Вспоминая теперь покойного Петра Михайловича, я задаю себе вопрос: что преобладало в его охотничьей натуре, — страсть ли к полеванию, или безграничная любовь к собаке? Любовь к оружию вообще, или любовь к тому оружию, которое производилось в Липовской мастерской под его личным наблюдением и руководством? Составляла ли охота с борзыми для него самостоятельное наслаждение, или же травля была только научным испытанием и проверкой тех удачных результатов, которые, по мнению Петра Михайловича, должны были явиться следствием тех скрещиваний и подборов, которые были им зрело обдуманы и клонились к выводу поколения собак ожидаемого типа и резвости?

Я склонен думать, что наш знаменитый русский псовый охотник, Пётр Михайлович Мачеварианов, охотничье наслаждение испытывал специально в успехах собак собственного завода (псарни). 

Он в то же время был охотником-педантом и поэтом, на которого природа имела немалое влияние во время охоты. Так например: кому неизвестно, что охотничьи записки Петра Михайловича и его терминология сделались известны в русском охотничьем мире путём печати? Он не раз читал мне в рукописях мастерски изложенные охотничьи эпизоды и рассказы, а равно заметки по поводу дрессирования подружейных собак. Как часто в разговорах с охотниками он не только удивлялся, но даже возмущался по случаю неправильно употребленных выражений: «статьи» вместо «стати», «заячий хвост» вместо «цветок». Мне случалось слышать, как в отъезжем поле ему приходилось авторитетно критиковать неправильное вворачивание второго или третьего зайца… День, но гармонирующий с известной охотой, приводил его в уныние. Я был свидетелем, как Пётр Михайлович, под влиянием прекрасного апрельского вечера, в распускающемся лесу, оживленном свистом раннего соловья, скворцов, иволги, дальним токованием тетерева и треском бекаса-барашка, сидя на пеньке, умышленно пропустил над своей головой первого тянущего вальдшнепа. Этот стрелок, не знавший промаха по ласточке, стрижу и бекасу, не взводя курков, с умилением глядел на желанного гостя и наслаждался его плавным, неторопливым полетом, головкой, внимательно поворачивающейся вправо и влево, хорканьем и тем лёгким свистом, который ещё издали отчетливо и невольно просится в охотничье ухо, несмотря на сотни разнообразных звуков, которыми оглашается в эту пору задремывающий лес. 

Мне случалось видеть, как Пётр Михайлович, стоя с ружьём на номере в острову, пропустил без выстрела матёрого русака, конечно, не из оплошности, а с той целью, чтобы лишним выстрелом не нарушить той ладной, дружной и задорной музыки стаи гончих, которой он увлекался в этот момент. Да! Петра Михайловича Мачеварианова, бесспорно, и справедливо следует назвать известным русским охотником, прожившим не бесследно, —авторитетом, принесшим немалую долю пользы русской охоте.
◆ ◆ ◆
Письменное задание A: Согласно тексту о Мачеварианове, какую птицу он намеренно пропустил над своей головой апрельским вечером?
Письменное задание B: Напишите продолжение текста о Мачеварианове, начиная сразу после его последнего предложения.
Следующий далее материал не связан с текстом о Мачеварианове.

Фрагмент из набора данных:
◆ ◆ ◆
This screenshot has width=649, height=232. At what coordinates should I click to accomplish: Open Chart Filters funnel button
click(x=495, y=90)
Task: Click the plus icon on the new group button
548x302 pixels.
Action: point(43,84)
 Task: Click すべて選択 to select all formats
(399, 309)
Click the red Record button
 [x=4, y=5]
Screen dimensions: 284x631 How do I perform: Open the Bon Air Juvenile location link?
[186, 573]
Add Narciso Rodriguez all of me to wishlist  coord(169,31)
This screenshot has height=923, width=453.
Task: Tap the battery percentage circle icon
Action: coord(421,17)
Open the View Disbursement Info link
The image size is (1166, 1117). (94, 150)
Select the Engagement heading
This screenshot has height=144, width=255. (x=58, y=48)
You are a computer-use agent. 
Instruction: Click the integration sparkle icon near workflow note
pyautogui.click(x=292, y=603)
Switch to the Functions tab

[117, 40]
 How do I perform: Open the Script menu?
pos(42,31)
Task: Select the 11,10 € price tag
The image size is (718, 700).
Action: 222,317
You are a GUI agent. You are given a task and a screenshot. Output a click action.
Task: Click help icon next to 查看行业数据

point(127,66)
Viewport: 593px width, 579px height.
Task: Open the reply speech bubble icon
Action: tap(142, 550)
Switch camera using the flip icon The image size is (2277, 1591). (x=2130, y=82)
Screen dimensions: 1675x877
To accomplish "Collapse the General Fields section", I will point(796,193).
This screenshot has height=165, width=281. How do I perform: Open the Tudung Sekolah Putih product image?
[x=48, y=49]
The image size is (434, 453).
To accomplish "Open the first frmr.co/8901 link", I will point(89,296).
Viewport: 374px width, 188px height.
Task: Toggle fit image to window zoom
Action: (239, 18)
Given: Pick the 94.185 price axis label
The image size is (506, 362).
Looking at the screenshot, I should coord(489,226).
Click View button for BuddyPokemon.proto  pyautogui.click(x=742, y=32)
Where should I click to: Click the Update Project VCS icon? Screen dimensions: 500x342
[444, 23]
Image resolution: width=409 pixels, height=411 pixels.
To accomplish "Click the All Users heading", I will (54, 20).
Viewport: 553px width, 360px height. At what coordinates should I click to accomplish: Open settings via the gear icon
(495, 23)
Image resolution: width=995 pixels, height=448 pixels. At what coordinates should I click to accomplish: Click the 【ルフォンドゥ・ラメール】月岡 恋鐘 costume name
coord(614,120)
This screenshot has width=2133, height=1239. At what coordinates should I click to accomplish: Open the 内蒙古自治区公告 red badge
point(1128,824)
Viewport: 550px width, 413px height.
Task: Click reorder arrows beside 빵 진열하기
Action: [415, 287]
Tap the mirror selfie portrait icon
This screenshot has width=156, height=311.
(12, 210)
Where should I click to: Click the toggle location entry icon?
◆ ◆ ◆
Ответ к заданию A: Первого тянущего вальдшнепа.

Ответ к заданию B:
Я давно уже перестал охотиться, живя на окраине и в настоящее время мало слежу за охотничьей литературой, тем не менее, мне помнится, что несколько лет тому назад портрет и некролог Петра Михайловича Мачеварианова были помещены, в журнале «Природа и Охота». Во всяком случае, как человек близко знакомый с Петром Михайловичем Мачевариановым, я позволяю себе возобновить о нем память среди русских охотников, которым фамилия покойного Петра Михайловича небезызвестна. 

Отбросивши год рождения и смерти Петра Михайловича Мачеварианова, с точностью обозначенные в упомянутом некрологе, упомяну о том, что он был русским столбовым дворянином. Находясь в близком родстве со многими старинными и известными русскими дворянскими родами, Пётр Михайлович род свой производил из Грузии и претендовал на княжеское достоинство, которого, впрочем, не добивался. Не обладая достаточными средствами к жизни, Пётр Михайлович поступил на службу в один из армейских пехотных полков, расположенных в то время в Царстве Польском, где и служил пе долго. Ничтожное офицерское жалованье и кочующая военная жизнь были причинами, побудившими Петра Михайловича выйти в отставку и позаботиться о более выгодной и прочной карьере. Он получил какую-то должность и по дороге к месту служебного назначения узнал о смерти своего родственника Назарьева, от которого и унаследовал большое состояние. Петр Михайлович женился на г-же Верещагиной, поселился в селе Липовке, Симбирской губернии, Ардатовского уезда, где и окончил свои дни. Он получил хорошее воспитание и основательное образование, свободно владел французским и немецким языками и писал изящным почерком. Петр Михайлович обладал бойким умом, хорошей памятью, любил музыку, отлично рисовал и был разговорчив и остроумен. Он любил рассказывать анекдоты и считался хорошим гастрономом. Его присутствие пе только оживляло охоты, но даже и дамское общество, в котором он был чрезвычайно любезен и держал себя настоящим джентельмэном. Пётр Михайлович любил изящно и солидно одеваться и имел постоянно неисчерпаемый запас английских и французских духов. Он короткое время служил предводителем Ардатовского дворянства и мировым посредником. 

Всю свою жизнь Пётр Михайлович специально посвятил на серьёзное улучшение породы борзых собак. Одно время он эту породу поддерживал и улучшал в компании с Нижегородским охотником г. Ермоловым. Псарня его постоянно находилась в селе Липовке и остаток той же псарни после смерти Петра Михайловича был приобретён соседним помещиком Д. Н. Пановым. Последний и поныне продолжает вести и поддерживать туже породу борзых собак, замечательные экземпляры которых удостоились полного внимания и наград на последних Петербургских и Московских выставках. Пётр Михайлович был не только человеком весёлого характера, но даже подчас любил и пошкольничать, невзирая на свой солидный и преклонный возраст.

В качестве доказательства его веселого нрава я постараюсь рассказать об одной из тех невинных проказ шестидесятилетнего старика, которая доставила ему удовольствие и тему для рассказа, возбудившего в среде его слушателей взрыв хохота. 

Итак, вернемся к моему прерванному рассказу.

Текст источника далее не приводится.